* What to produce *
Write out each record exactly and skip every image.

[Start of section]

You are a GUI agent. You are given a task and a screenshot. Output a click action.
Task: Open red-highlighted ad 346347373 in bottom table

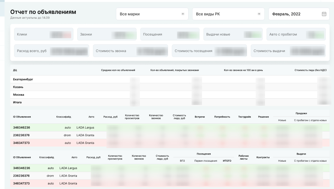pos(21,183)
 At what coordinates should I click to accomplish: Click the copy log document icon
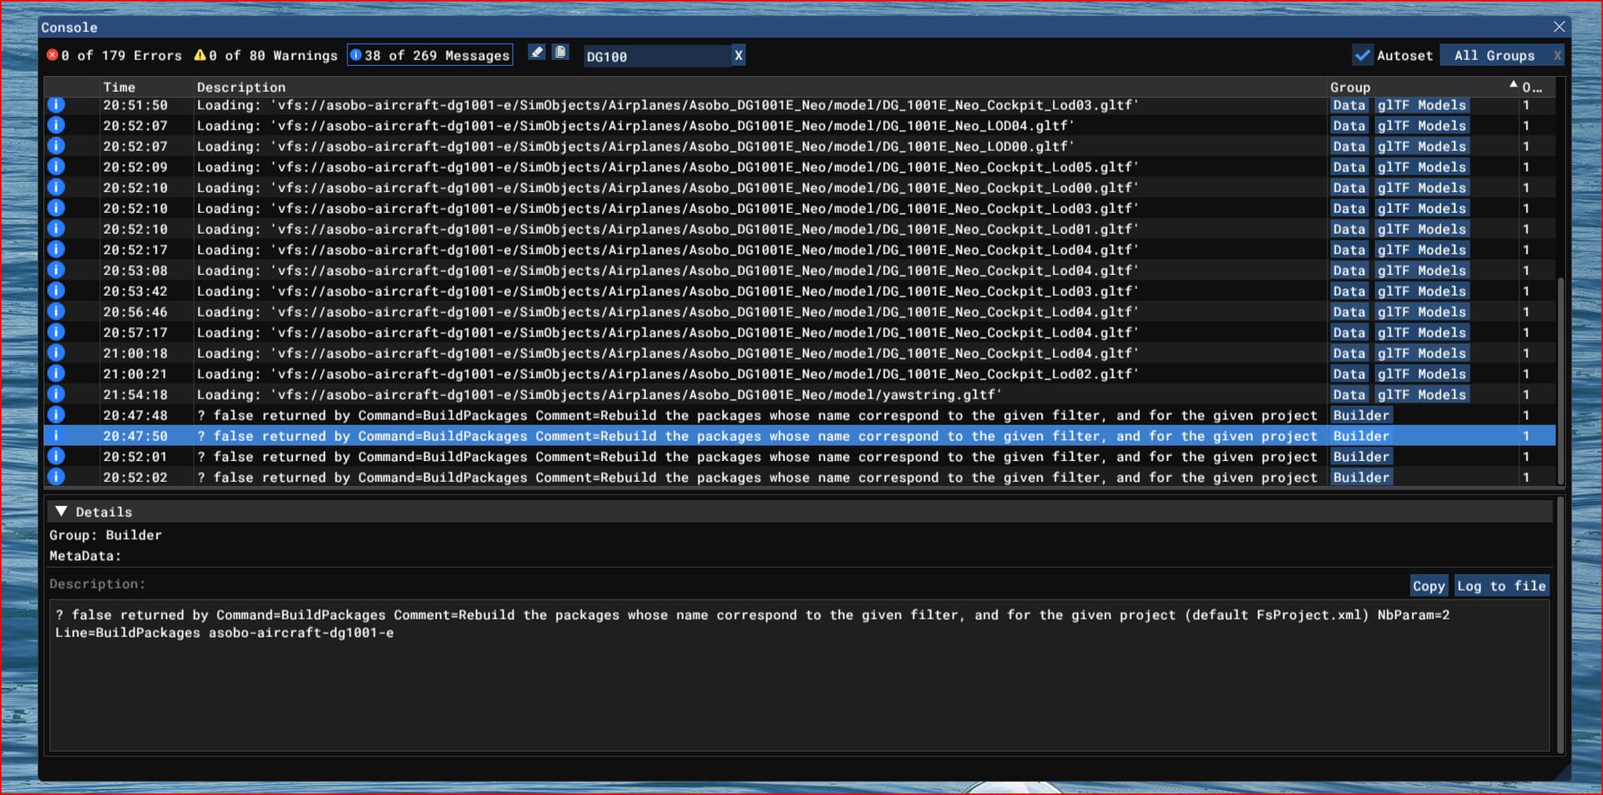pos(560,53)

[End of section]

* Solution to this task *
You are a GUI agent. You are given a task and a screenshot. Output a click action.
Task: Open red-highlighted ad 346347373 in bottom table

pos(21,183)
 At what coordinates should I click to accomplish: Click the copy log document icon
pos(560,53)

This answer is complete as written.